Had to put one airplane down in a muddy corn field because a broken cylinder pumped the oil overboard... Managed to do it without damage...
So does that make me an expert?
Dunno <shrug>
Every situation is different - but within the time frame that you have for finding a spot flat enough, with no big lumps, and no power wires, to get the plane into in the Eastern half of this country takes a lot of good mojo working for you...

denny-o
 
Flying in the oil patch and using pastures for ruways was a good education insofar as non-airport operations are concerned. Surfaces look flat and smooth from the air are often neither when evaluated while driving or walking on them.

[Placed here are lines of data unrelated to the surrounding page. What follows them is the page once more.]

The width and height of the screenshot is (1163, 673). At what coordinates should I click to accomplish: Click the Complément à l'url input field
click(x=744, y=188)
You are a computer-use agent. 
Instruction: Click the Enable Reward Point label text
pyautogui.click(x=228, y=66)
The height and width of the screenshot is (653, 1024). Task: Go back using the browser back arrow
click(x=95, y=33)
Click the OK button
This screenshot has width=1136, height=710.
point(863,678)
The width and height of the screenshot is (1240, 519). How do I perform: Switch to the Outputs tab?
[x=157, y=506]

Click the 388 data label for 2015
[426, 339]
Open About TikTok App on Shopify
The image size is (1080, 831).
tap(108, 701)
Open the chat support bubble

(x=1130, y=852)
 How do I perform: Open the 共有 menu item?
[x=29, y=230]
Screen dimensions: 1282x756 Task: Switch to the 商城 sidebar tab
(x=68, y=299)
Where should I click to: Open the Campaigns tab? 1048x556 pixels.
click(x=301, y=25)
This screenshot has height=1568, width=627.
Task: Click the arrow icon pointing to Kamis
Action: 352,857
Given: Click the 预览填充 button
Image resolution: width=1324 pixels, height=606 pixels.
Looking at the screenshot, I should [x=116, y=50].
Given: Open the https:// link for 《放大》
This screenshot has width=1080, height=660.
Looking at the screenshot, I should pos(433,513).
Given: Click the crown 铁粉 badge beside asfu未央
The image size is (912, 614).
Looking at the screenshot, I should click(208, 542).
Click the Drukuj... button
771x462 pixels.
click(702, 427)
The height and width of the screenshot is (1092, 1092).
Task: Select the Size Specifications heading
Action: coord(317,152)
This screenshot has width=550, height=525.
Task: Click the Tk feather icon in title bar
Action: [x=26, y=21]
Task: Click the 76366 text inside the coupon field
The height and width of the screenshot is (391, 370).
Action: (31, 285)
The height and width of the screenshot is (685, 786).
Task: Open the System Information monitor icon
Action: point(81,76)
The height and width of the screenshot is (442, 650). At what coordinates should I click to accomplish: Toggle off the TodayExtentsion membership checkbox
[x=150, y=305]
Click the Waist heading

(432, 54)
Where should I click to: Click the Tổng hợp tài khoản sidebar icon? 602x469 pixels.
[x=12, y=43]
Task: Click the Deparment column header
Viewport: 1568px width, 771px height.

in gliders we generally say 'You can't get hurt in the dirt' especially if it isn't deep furrowed plowed dirt. I've landed in a few pastures/hay fields though. They are not so soft
 
I didn't think at all about "I own this." I thought "I need to land this with as little damage to me as possible."

Yup - that!

Every time I push the throttle up on takeoff roll, I surrender ownership of the aircraft to the insurance company. I'll reclaim it when I'm down to a safe taxi speed on the other end of the flight.
 
I was ferrying a DeHaviland Beaver from Alaska to Petaluma, and while cruising about 130 miles south of Prince George, the engine started running very rough. Fussed with the mixture, checked the mags...the engine went from sounding like a sneaker-in-a-clothes-dryer to a Harley on one cylinder. Scary part was is was getting worse by the minute. This was back in the days of wet compass and WAC chart (no GPS), and no airports close by. Up north, one consideration about where to set down is proximity to some civilization. I had roads beneath me, but they seemed miles from anything and anyone. I turned toward a village I passed and started decsending, looking for suitable tarmac. As the engine got worse, the gravity of the situation (pardon the pun) had me on the edge of my seat, and I found myself choosing one unsuitable road after another...one looked wide, flat and straight, but had power lines string across. Another looked good but was pretty short with a small church at the end. I could just imagine how it looked with a DHC-2 impailed in its wall. I was below 1,000ft, and the 985 never sounded worse, like it was trying to shake itself from its mounts. I finally picked a road (more like a couple of dirt tracks) in a field, pumped down the flaps, lined up on it and landed. What I couldn't tell from the air was that the road was hilly -and no sooner had I set down than I went careening over the top of a hill at 45 kts, slammed into the next rise, dust flying all around, me furiously on the brakes trying to get stopped. One of the few times that after I got stopped, I just sat there with my knees shaking.
 
Yup - that!

Every time I push the throttle up on takeoff roll, I surrender ownership of the aircraft to the insurance company. I'll reclaim it when I'm down to a safe taxi speed on the other end of the flight.

Hell, it's owned by the insurance company until it's tied down, and if the hangar collapses on top of it, it's theirs then too. ;)
 
Wish Tundra tires had been available back then.

in gliders we generally say 'You can't get hurt in the dirt' especially if it isn't deep furrowed plowed dirt. I've landed in a few pastures/hay fields though. They are not so soft
 
Precautionary is when you recognize things may stop working right, so you choose to stop first.

Forced is when the **** hit the fan, and now you don't have a choice. We haven't left one up there yet.

This guy was planning a precautionary landing, ended up a forced landing. It's hard to say much more without having been there, I wouldn't second guess him.